Depois da reunião de quarta (10), Costa manifestou que há estudos em andamento sobre os impactos da desoneração tributária em equipamentos de informática, e negou divergências entre os ministérios. “Vamos nos reunir novamente para que possamos ter tempo, cada um dos ministros e cada um dos setores, de avaliar e estudar com os técnicos a participação de cada um. Só depois dessa reunião é que poderá haver uma decisão”, afirmou.

A terceira vertente, da Casa Civil, é a do modelo misto. A Telebrás seria uma gerente de centenas de provedores encarregados de levar conexão ao usuário final, ou seja, estimularia a concorrência, mas não participaria diretamente do fornecimento.

Por isso, o governo estuda uma melhor aplicação do Fundo de Universalização dos Serviços de Telecomunicações (Fust), composto de 1% das receitas das concessionárias. Os recursos, ambicionados pelas teles desde sua criação, mas retidos pelos sucessivos governos, poderia ser usado para baratear tarifas de áreas onde a demanda é menor. Sem estímulos convencionais de mercado, a tarifa atualmente é mais alta nessas áreas.

Uma outra alternativa, caso se opte pela Telebrás como fornecedora ao consumidor final, seria que a própria estatal adotasse uma taxa mais alta nas regiões mais bem abastecidas, utilizando o excedente nas áreas com menos densidade demográfica. Sady Jacques entende que a estatal teria o papel de conter abusos das empresas privadas mesmo depois que a demanda estiver mais bem distribuída.

Sady Jacques entende que a expansão da banda larga é um passo fundamental para que o Brasil possa definitivamente desenvolver-se como país(Foto: Wilson Dias. ABr)

Outra discussão nesse sentido é definir quais serão as regiões priorizadas pelo atendimento. Atualmente, apenas 19% dos brasileiros estão conectados à internet por banda larga, e a ideia é chegar a 68% dos domicílios até 2014. Haverá, depois da definição do papel da Telebras e do total a ser investido, uma discussão sobre por onde começar a expansão.

O embaixador da Associação de SoftwareLivre.org compreende que essa é uma questão muito delicada. Embora o ideal seja priorizar regiões mais carentes, não se pode deixar de atentar para os espaços de formação, como escolas e bibliotecas. Sady Jacques aponta que o ganho imediato de ampliar o acesso à internet é possibilitar que mais gente tenha acesso a uma comunicação que não é de mão única, como a TV, o rádio ou o jornal. Na rede, o usuário interage, escolhe o conteúdo ao qual quer ter acesso e abre inúmeras possibilidades de leitura e conhecimento.
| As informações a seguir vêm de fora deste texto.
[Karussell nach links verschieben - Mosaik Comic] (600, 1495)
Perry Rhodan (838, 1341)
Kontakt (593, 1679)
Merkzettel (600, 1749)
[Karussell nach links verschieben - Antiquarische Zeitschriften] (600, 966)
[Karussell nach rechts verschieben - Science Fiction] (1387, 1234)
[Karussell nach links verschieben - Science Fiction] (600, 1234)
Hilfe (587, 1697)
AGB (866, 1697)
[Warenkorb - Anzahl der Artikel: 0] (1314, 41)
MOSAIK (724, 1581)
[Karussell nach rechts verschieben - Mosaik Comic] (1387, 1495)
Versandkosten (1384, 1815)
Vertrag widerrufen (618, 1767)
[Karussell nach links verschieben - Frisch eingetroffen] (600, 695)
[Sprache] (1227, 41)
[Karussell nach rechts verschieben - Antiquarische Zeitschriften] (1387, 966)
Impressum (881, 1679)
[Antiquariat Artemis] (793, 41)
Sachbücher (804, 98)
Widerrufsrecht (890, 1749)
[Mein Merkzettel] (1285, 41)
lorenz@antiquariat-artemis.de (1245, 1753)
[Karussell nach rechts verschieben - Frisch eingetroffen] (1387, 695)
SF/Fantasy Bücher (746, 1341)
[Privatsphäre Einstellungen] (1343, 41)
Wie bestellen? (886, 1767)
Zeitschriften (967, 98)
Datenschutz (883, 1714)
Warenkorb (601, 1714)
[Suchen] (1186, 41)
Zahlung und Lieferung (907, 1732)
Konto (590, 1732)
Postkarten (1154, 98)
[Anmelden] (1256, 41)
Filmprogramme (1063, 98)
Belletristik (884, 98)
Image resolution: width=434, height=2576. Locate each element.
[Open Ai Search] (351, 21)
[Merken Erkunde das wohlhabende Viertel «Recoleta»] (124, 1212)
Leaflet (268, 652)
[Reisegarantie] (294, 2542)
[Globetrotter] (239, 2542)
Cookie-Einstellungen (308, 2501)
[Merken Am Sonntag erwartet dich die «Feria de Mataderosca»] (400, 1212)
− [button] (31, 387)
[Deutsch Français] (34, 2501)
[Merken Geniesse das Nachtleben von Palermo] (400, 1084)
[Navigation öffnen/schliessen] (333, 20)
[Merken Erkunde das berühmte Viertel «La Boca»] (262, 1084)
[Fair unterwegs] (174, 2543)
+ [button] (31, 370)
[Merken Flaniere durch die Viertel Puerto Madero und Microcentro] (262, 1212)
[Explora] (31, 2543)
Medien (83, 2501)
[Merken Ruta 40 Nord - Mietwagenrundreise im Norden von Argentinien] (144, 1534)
O segundo passo, na opinião de Jacques, é exatamente que o governo federal e as instituições ligadas à formação pensem no oferecimento de políticas que estimulem o uso produtivo da internet. “É a troca maior de conhecimento, o crescimento da base de conhecimento social. Ninguém duvida que isso tenha repercussões sobre o desenvolvimento social e econômico de uma nação”, afirma.

Um dos exemplos práticos das mudanças geradas pela internet é Sud Menucci, cidade do interior paulista que adotou o acesso universal. A situação do pequeno município, relatada na Revista do Brasil número 43, mudou completamente com a chegada de novas tecnologias. Mais pessoas passaram a se comunicar com outras regiões do Brasil e do mundo, novas atividades comerciais surgiram e outras se aperfeiçoaram.